力のつりあい
棒押しや、綱引きのときに見られるように、押したり引いたりして物体に力がはたらいているのに物体がじっと止まっていて動かないことがあります。
また、机の上に置かれた本は地球がその中心に引いているのに動かないでいます。
このように、力がはたらいているのに物体が動かないでいるとき、物体はつりあいの状態にあると言います。
よく調べてみると、ただ1つの力が物体にはたらいていてその物体が動かないでいることはありません。
力がはたらいているのに、物体が動かないときには必ず2つ、またはそれ以上の力がはたらいています。
そして、それらの力のあいだに特別な関係が成り立っているときにかぎります。
このようなとき、力はつりあっています。
ニカの引っ張り合い
綱引きで、一方の人の引く力が相手の引く力より大きいと綱が動いて勝負が決まります。
しかし、両方の人の出す力が等しいときには、綱は動きません。
ばねばかりを使って、つりあっている二力の関係を、調べてみましょう。
図のように机の上に2つのばねばかりを向かい合わせておいて両方の先をひもで結びます。

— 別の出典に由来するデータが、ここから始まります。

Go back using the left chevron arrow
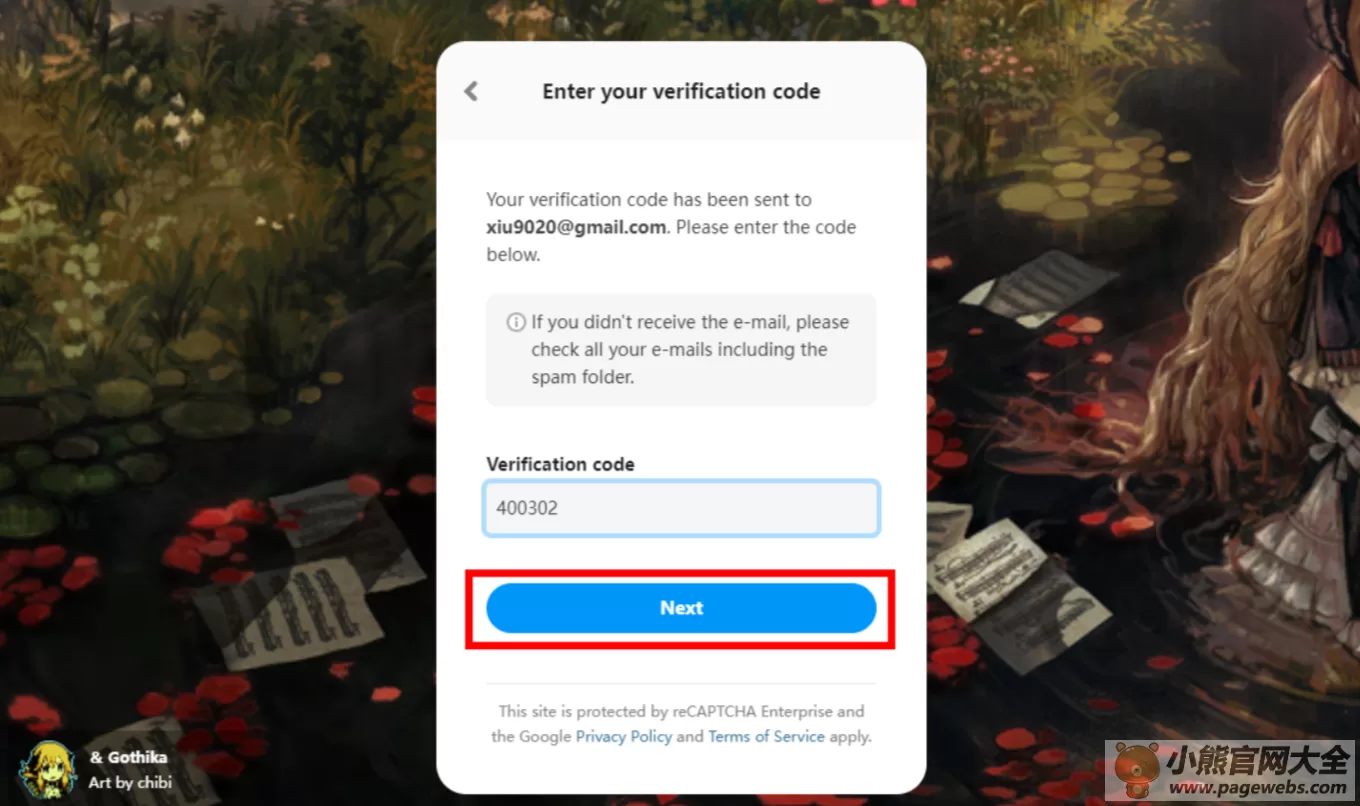Image resolution: width=1360 pixels, height=806 pixels. 471,91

つぎに、ばねばかりを両方に引いてひもがピンとはって動かないとき、はかりの目もりを読みとります。
このとき、2つのはかりの目もりのよみは、等しくなっています。
また、ばねばかりとひもは、一直線上にならんでいます。
このことから、ひもを両方に引いている2つの力は大きさが等しく、向きが反対で同じ直線上にはたらいていることがわかります。
つぎに、ばねばかりをもって強く引いてみてもひもを長くしたり短くしたりしてみても両方のばねばかりの目もりの読みは等しくなっていて2つのばねばかりは、同じ直線上にならんでいます。

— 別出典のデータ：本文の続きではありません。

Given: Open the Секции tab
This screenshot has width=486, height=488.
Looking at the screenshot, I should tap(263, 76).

また、ひものかわりに厚紙に2つの穴を開けてそれにばねばかりの先をひっかけて実験しても同じになります。
これらの実験から
「1つの物体に、引っ張り合う2つの力がはたらいていて、物体が動かないでいるときには、この2つの力は大きさが等しくて向きが反対で同じ直線上にはたらいている」
という関係が成り立っていることがわかります。
張力と重力
ひもでつるした重りが、動かないでいるときその重りにはたらいている力のつりあいを、考えてみましょう。
重りには、地球が下向きに引いている力(重力)がはたらいていますがこの力だけが重りにはたらいているのなら、重りは下に落ちていくはずです。

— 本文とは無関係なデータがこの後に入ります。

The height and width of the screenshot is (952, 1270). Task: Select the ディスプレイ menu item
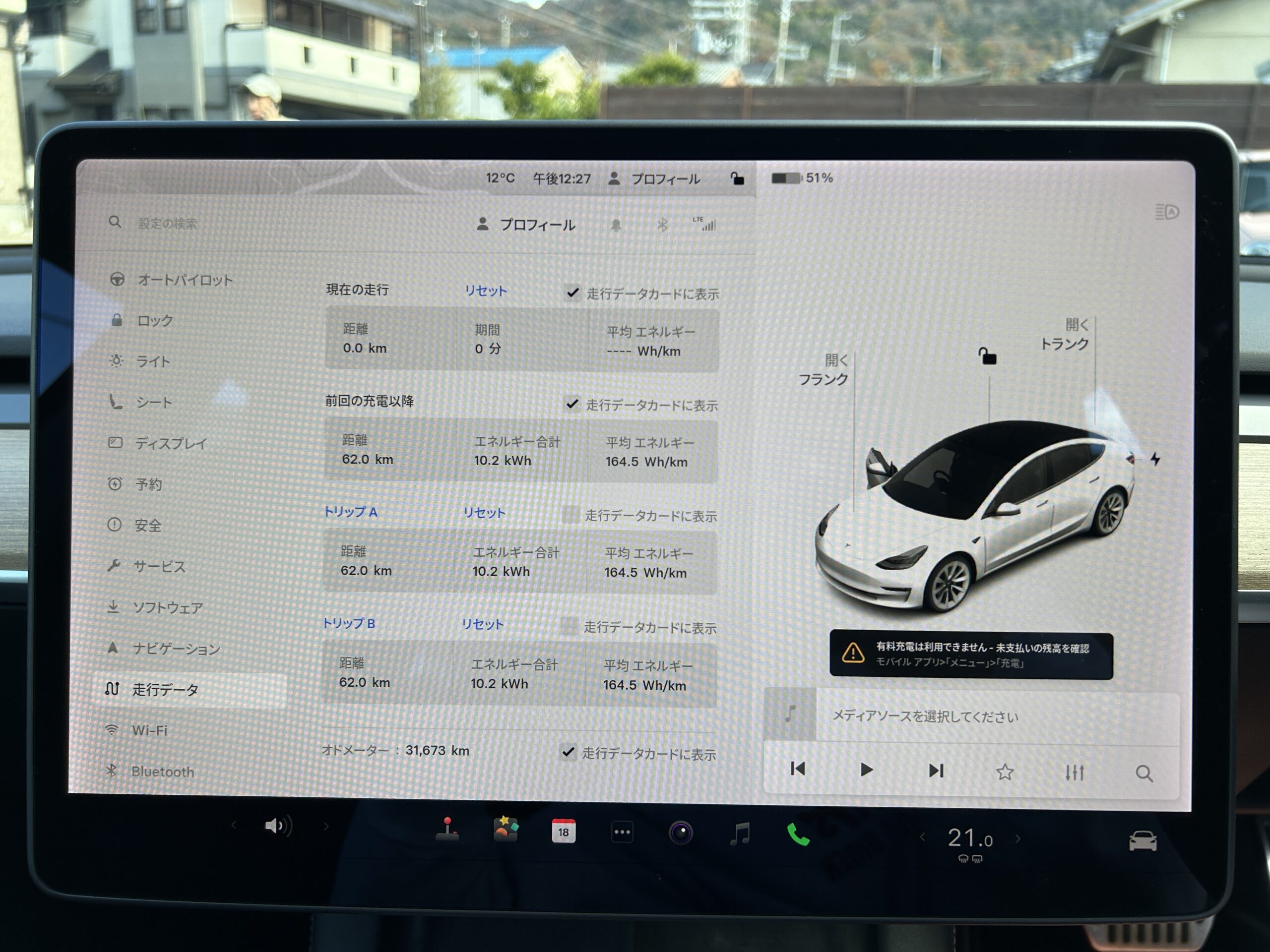(171, 443)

しかし、重りは止まっているのですから、重力と等しい大きさで上向きの力が同じ直線上にはたらいていなければなりません。
この力は、ひもが重りを上向きに引いている力でこのような力を、ひもの張力と言います。
したがって、重りには張力と重力の2つの力がはたらいていてつりあっているのです。
ひもは、張力の方向に止まっていて、張力と重力は一直線になっていますから、ひもの方向で地球の中心の方向(鉛直方向)を知ることができます。
重りを重くすると、それにつれて、ひもの張力も大きくなります。
しかし、ひもは、ある大きさ以上の張力には耐えられないので重りがあまり重くなると切れてしまいます。
二力の押し合い
棒押しのとき、棒を両はしで押している2つの力が大きさが等しく、一直線上で押し合っているときは棒はどちらへも動きません。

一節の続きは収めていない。